La familia de Dios

Por lo tanto, ya no sois extraños ni extranjeros, sino conciudadanos de los santos y miembros de la familia de Dios Efesios 2.19

No podemos terminar esta serie de meditaciones sobre la familia, sin mencionar que a la iglesia también se conoce en el Nuevo Testamento como "la familia de Dios". Y eso no se da sin un propósito específico. La comunidad cristiana, unida por la obra redentora realizada por Jesucristo y compuesta por personas que comparten una misma fe, asume características familiares.
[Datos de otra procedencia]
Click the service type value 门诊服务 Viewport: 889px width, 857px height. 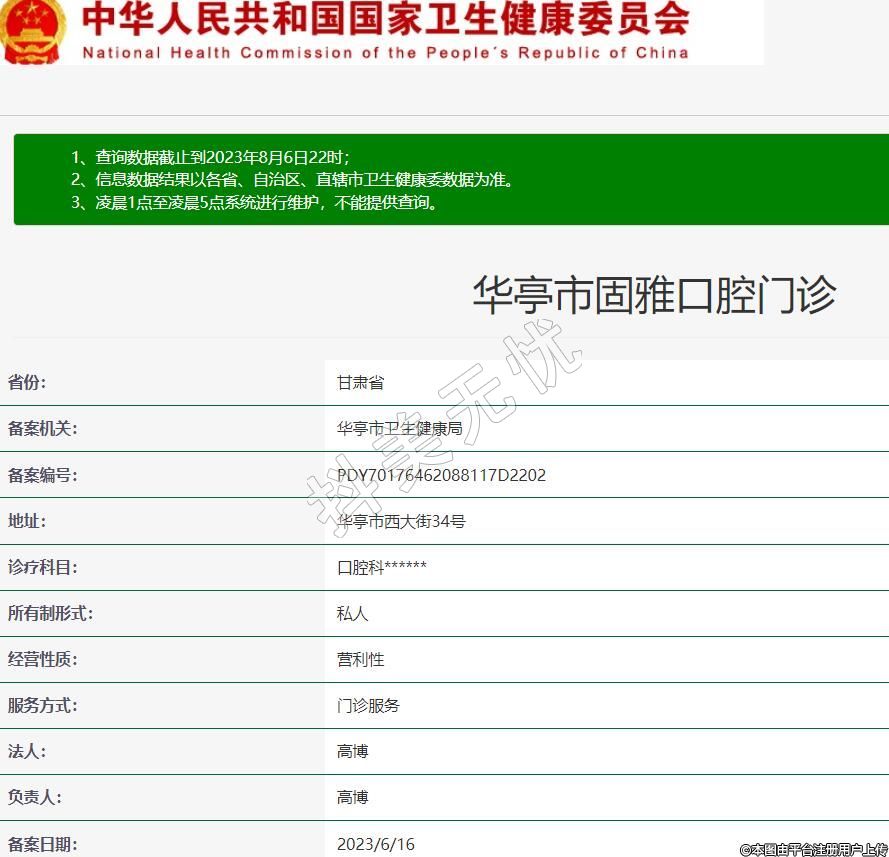368,705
En la familia de Dios no hay nadie que sea extraño o extranjero. Todos compartimos de la misma sangre, la sangre salvadora de Cristo, y todos nos responsabilizamos por el cuidado y por el crecimiento de los demás. Por eso nos llamamos "hermanos y hermanas", términos muy familiares, porque tenemos el mismo apellido, puesto que del Padre "recibe nombre toda la familia en el cielo y en la tierra" (Ef 3.15).

Así que somos todos conciudadanos de una patria superior y celestial, formada por todos los que han sido alcanzados y rescatados por la obra salvadora de Cristo (los santos) y somos miembros unos de otros por lo que "siempre que tengamos oportunidad, hagamos bien a todos, y en especial a los de la familia de la fe" (Gl 6.10). La mutualidad entre los hermanos de la familia de Dios es, por tanto, una de las marcas que más anuncian al mundo el interés redentor de Jesucristo por los seres humanos y su obra en rescatarnos para sí.
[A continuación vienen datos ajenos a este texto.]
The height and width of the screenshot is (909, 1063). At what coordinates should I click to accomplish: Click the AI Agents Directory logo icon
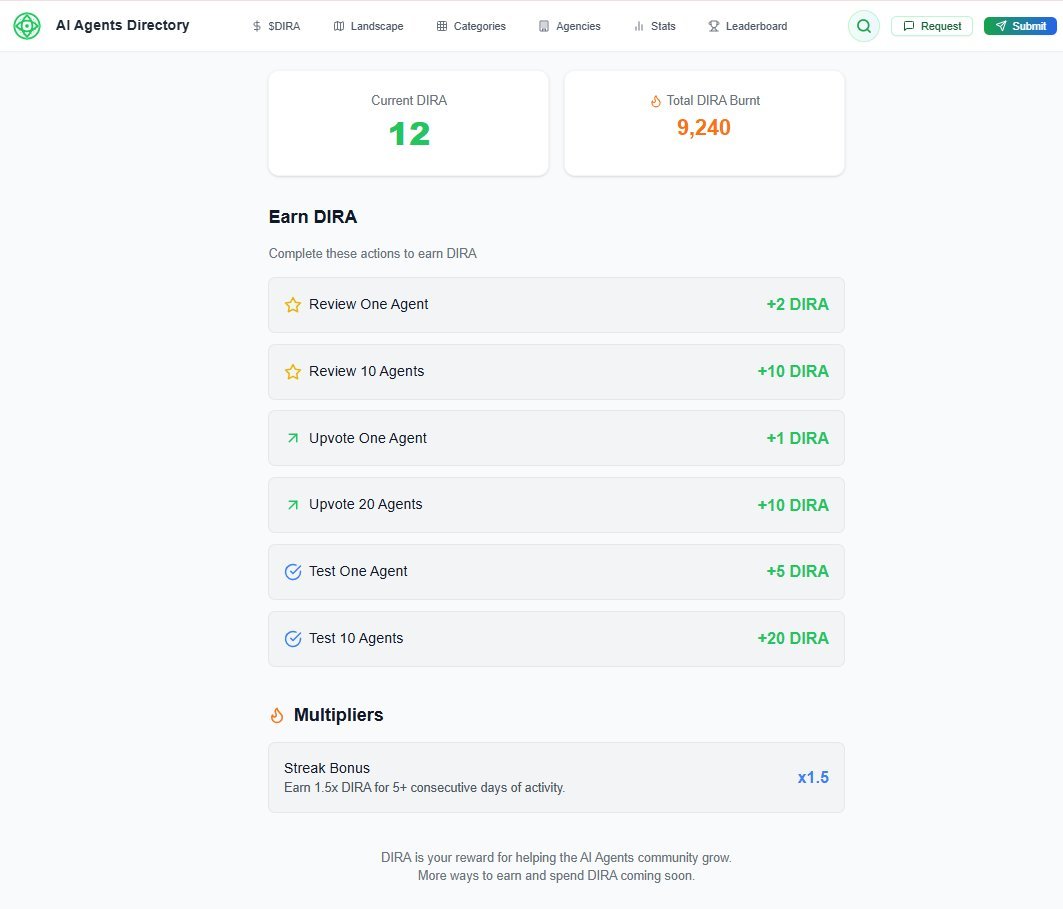coord(27,26)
Familia de Dios es en lo que Dios nos ha convertido definitivamente y es lo que, día tras día, perseguimos y crecemos con la ayuda constante de su gracia y poder hasta el último día, cuando llegaremos a vivirla de forma plena. Hoy seguimos luchando para construir esa familia de Dios en nuestros corazones, mentes y, en especial, en nuestras relaciones fraternas y diaconales con los hermanos y hermanas, sirviéndoles a todos con nuestros dones y talentos. ¡Vivamos la necesaria y bella experiencia de ser parte de la familia de Dios en el mundo!